As touradas são uma tradição em Espanha, mas tal como em Portugal e França, é um tema controverso que dá lugar a acesas discussões. A TVE, televisão pública espanhola, declarou no sábado que vai deixar de transmitir corridas de touros.

A decisão tem por base a actualização do livro de estilo do órgão. Ficou decidido que o canal deixará de transmitir as corridas pois estas geralmente coincidem com o horário em que as crianças ainda estão a ver televisão.

Segundo o “El País“, já teriam sido alegados problemas relacionados com o custo elevado dos direitos televisivos para justificar o fim da transmissão das corridas

Já em Julho, o Parlamento da Catalunha proibiu as touradas a partir de 1 de Janeiro de 2012, medida aprovada com 68 a favor, 55 contra e nove abstenções. A decisão foi tomada depois de uma iniciativa popular, que reivindicava o fim da lide, ter reunido 180 mil assinaturas.

Touradas como “Bem de Interesse Cultural”

Em Madrid, a situação é outra. Em Março, Esperanza Aguirre, presidente da Comunidade Autónoma de Madrid, elevou as touradas à categoria de “Bem de Interesse Cultural”. “Pertencem à cultura espanhola e mediterrânica desde tempos imemoráveis. Goya, Picasso, García Lorca, e, fora de Espanha, Hemingway e Orson Welles, ocuparam-se dos touros como um bem da cultura”, justificou a responsável, segundo o “El País“.

A iniciativa foi, desde logo, apoiada e adoptada pelos governos provinciais de Valência e de Múrcia, onde as celebrações taurinas são bastante apreciadas e defendidas. Duas semanas depois, seguiu-se Navarra.

Praça cheia por quem defende a “liberdade de todos”

Sempre que há festa na Praça de Touros de Las Ventas, em Madrid, Javier Manuel está presente. Para ele, é necessário respeitar a “liberdade de todos”.

Arsénio Enrique Martín foi um antigo toureiro espanhol. Agora, retirado da actividade, tem um lugar cativo nas bancadas de Las Ventas. Especialista da lide, defende que a tradição deve manter-se e ser protegida pelo poder político. Na sua opinião, aqueles que não respeitam quem aprecia a “encenação” e que impõem o fim da tradição, trespassam o “limite do razoável”.

Hernando Suárez garante que o touro não sofre. Para este apaixonado por touradas, que não gosta de futebol, a questão é simples: “quem não gosta dos touros, que vá ao teatro!” “Esta tradição também é cultura”, conclui.
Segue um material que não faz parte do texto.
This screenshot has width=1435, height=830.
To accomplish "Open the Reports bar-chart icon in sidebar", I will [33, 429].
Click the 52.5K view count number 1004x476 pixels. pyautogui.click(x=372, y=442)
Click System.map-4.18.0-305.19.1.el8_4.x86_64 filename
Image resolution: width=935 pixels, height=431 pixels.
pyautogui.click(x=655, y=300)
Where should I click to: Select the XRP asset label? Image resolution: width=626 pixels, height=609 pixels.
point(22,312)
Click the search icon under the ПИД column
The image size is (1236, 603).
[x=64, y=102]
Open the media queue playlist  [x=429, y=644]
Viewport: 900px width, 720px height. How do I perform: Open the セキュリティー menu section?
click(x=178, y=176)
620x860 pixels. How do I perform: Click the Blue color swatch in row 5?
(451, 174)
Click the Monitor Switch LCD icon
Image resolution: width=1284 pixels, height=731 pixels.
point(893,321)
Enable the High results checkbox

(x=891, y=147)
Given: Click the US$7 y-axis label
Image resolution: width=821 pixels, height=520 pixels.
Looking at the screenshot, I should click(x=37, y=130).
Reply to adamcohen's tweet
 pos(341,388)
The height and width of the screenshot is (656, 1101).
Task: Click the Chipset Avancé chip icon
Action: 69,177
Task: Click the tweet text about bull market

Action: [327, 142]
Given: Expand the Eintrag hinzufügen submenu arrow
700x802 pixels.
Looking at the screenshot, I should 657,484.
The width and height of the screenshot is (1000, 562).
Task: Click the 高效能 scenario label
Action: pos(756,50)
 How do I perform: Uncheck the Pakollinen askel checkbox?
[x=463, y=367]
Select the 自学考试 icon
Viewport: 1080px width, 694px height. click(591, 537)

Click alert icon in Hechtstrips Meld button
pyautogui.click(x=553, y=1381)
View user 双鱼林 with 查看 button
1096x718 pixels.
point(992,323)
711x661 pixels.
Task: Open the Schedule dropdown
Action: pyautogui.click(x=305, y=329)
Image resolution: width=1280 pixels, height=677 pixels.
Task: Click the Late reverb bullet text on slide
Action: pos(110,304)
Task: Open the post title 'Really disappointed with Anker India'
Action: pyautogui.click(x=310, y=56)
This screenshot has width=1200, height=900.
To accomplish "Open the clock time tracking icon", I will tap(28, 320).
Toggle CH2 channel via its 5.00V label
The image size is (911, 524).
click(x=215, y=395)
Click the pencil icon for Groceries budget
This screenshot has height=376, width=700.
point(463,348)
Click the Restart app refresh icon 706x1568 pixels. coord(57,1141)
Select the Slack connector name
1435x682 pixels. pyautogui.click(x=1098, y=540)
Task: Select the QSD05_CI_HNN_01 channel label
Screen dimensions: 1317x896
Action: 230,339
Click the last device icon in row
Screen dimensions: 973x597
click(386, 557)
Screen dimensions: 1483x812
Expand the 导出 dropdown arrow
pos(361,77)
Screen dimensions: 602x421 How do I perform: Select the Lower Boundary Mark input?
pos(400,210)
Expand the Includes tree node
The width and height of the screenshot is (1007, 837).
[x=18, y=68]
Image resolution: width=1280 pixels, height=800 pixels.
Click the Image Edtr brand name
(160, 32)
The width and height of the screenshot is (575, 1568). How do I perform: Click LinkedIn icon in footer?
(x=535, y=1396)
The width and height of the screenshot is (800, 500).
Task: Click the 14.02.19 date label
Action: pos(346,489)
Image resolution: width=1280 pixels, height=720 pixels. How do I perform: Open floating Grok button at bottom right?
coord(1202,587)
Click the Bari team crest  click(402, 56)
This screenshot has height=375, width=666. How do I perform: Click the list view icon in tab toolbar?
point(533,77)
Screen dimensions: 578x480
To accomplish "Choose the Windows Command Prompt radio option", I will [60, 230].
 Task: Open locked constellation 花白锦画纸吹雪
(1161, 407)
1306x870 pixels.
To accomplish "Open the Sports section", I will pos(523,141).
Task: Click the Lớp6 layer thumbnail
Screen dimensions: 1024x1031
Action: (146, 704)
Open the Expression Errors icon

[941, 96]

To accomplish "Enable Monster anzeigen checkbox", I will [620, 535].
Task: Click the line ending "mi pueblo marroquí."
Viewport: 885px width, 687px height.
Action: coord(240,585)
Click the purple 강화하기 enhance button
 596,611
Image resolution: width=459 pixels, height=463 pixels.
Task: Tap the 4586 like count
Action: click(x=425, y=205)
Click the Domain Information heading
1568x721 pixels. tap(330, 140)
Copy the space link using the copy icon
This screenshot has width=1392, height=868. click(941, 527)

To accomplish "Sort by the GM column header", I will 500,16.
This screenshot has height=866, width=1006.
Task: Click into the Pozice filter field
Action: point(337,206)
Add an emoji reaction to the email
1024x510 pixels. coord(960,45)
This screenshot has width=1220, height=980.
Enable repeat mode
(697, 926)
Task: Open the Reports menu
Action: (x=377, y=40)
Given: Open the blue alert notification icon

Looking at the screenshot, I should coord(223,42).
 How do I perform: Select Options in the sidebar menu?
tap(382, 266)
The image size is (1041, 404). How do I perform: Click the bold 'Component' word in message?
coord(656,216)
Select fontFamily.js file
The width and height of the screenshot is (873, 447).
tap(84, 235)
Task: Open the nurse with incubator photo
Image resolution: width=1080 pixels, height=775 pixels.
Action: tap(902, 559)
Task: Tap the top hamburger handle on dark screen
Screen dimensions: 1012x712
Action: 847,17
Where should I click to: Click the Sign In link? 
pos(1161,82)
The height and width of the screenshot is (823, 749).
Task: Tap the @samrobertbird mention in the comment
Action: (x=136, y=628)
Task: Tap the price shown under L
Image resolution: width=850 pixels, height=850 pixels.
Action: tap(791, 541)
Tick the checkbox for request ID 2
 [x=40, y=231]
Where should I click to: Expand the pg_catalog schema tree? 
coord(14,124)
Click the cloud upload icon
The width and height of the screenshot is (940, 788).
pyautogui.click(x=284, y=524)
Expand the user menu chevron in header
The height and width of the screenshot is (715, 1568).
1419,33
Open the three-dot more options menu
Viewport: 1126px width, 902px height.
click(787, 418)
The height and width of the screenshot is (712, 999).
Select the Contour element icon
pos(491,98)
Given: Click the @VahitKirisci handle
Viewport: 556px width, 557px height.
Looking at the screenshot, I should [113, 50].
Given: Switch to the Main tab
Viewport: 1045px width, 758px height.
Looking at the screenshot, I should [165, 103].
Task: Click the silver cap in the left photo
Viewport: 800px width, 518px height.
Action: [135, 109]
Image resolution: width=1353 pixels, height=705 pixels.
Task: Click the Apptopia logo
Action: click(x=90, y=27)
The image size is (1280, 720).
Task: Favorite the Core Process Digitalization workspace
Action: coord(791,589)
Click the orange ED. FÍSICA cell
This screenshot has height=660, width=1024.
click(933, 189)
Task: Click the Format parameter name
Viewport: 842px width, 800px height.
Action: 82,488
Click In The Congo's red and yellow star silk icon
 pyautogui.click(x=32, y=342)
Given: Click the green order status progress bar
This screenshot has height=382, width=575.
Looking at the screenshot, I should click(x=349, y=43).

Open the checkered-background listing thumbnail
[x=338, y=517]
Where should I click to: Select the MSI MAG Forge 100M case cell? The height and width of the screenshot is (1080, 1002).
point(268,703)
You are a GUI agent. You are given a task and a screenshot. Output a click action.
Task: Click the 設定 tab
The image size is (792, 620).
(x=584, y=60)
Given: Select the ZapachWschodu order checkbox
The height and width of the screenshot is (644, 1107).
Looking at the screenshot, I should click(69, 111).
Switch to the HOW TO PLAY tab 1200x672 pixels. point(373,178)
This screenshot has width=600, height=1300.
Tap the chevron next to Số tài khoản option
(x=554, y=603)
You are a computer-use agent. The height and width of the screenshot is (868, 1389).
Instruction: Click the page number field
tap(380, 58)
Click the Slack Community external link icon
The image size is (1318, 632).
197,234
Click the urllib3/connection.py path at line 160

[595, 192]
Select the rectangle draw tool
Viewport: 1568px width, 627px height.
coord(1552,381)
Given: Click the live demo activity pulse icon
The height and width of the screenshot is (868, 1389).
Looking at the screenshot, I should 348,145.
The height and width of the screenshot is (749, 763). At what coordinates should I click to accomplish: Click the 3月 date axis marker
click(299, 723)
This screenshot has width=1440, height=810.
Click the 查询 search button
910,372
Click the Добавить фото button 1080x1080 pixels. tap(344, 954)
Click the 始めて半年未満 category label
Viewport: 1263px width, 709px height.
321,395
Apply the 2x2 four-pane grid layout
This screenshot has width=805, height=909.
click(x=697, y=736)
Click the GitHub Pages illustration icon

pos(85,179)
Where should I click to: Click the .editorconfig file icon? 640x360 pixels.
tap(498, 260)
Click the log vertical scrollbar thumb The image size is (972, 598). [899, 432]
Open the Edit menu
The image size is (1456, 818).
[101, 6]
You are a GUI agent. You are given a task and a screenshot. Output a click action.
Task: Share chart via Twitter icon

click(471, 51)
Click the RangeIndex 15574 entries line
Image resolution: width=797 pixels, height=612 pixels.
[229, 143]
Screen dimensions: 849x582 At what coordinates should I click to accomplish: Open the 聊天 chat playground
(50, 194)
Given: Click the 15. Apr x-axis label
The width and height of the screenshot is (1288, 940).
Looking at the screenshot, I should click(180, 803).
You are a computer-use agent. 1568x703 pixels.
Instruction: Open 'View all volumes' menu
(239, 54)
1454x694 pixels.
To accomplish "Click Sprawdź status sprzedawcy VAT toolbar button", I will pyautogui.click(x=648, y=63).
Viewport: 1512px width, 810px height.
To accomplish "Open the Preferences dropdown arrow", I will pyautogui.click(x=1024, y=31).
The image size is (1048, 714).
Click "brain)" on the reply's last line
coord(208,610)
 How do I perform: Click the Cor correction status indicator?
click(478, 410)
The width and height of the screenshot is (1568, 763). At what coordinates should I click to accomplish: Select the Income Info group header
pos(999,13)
José Carlos López é um historiador espanhol. Tal como Miguel, Arsénio e Hernando, também é um adepto da lide. Segundo o perito em história, estas celebrações, que se estendem a Portugal, França e Espanha, transmitem o “valor da vida” e da “valentia humana”.

Um país dividido por dissidências culturais

Em Março de 2010, a Plaza de Callao, no coração de Madrid, encheu-se de gente que se despiu para protestar contra a “violenta tradição”, reivindicando mais liberdade e mais direitos para os animais. As manifestações repetiram-se durante todo o ano.

Gerard Pérez Fontcuberta, um activista da organização internacional AnimaNaturalis, um organismo que luta pelos direitos dos animais, afirmou, em declarações ao JPN via e-mail, que o objectivo das manifestações passa por “despertar na consciência das pessoas a necessidade de reflexão sobre esta tradição” e por “gerar uma maior empatia para com os animais”. Nesse sentido, o defensor aponta para “um aumento considerável da participação de cidadãos nos eventos” a favor do fim das touradas.

A organização AnimaNaturalis, que, depois do envio de uma proposta aos concelhos de vereação de Espanha conseguiu a proibição de circos com animais em 25 municípios, tem uma “finalidade clara”, tal como diz Gerard Fontcuberta. “Queremos a proibição desta tradição imoral para além das fronteiras geográficas e ideológicas.” “É uma festa que nos repugna e nos provoca vergonha alheia”, defende.

Recolha de 150 mil assinaturas entre os mais jovens

O presidente da Associação Refúgio, Nacho Paunero, esteve à conversa com o JPN e revelou que a associação também pretende acabar com as touradas, tradição que desvia cerca de 550 milhões de euros anuais de fundos públicos.

Quanto à decisão de Esperanza Aguirre em decretar as touradas um “Bem de Interesse Cultural”, Nacho Paunero limita-se a comentar que há “milhares de madrilenos que estão contra as corridas de touros”.

O JPN contactou a organização El Toro, uma instituição que defende os valores da lide espanhola, mas não obteve qualquer resposta.